IL‐27 induction of IL‐21 from human CD8 + T cells induces granzyme B in an autocrine manner

Interleukin (IL)‐27 exerts an anti‐inflammatory effect on human and mice CD4 + T cells by inducing IL‐10‐producing T regulatory 1 cells through induction of IL‐21. However, the role of IL‐27 and how it regulates IL‐21 from human CD8 + T cells is unclear. Here, we show that the IL‐27 receptor is expressed on human CD8 + T cells and stimulation of human naïve CD8 + T cells in the presence of IL‐27 leads to an increase in IL‐21 and interferon (IFN)‐γ production. IL‐21 induction in IL‐27‐stimulated human CD8 + T cells correlates specifically with expression of the transcription factor T‐bet. IL‐27 stimulation of naïve CD8 + T cells induces a double‐positive T‐bet + IL‐21 + expressing CD8 + T‐cell population.
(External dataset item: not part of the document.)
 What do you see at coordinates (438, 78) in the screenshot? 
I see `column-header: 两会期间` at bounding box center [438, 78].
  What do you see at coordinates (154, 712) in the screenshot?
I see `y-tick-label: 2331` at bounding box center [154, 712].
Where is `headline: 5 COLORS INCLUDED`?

Furthermore, IL‐27 stimulation of human naïve CD8 + T cells greatly increases expression of granzyme B. Antibody‐mediated neutralization of IL‐21 abrogates IL‐27‐induced granzyme B expression. Moreover, direct addition of IL‐21 greatly amplifies granzyme B expression in human naïve CD8 + T cells. Our findings identify IL‐27‐induced IL‐21 as a key autocrine regulator of granzyme B expression in human CD8 + T cells.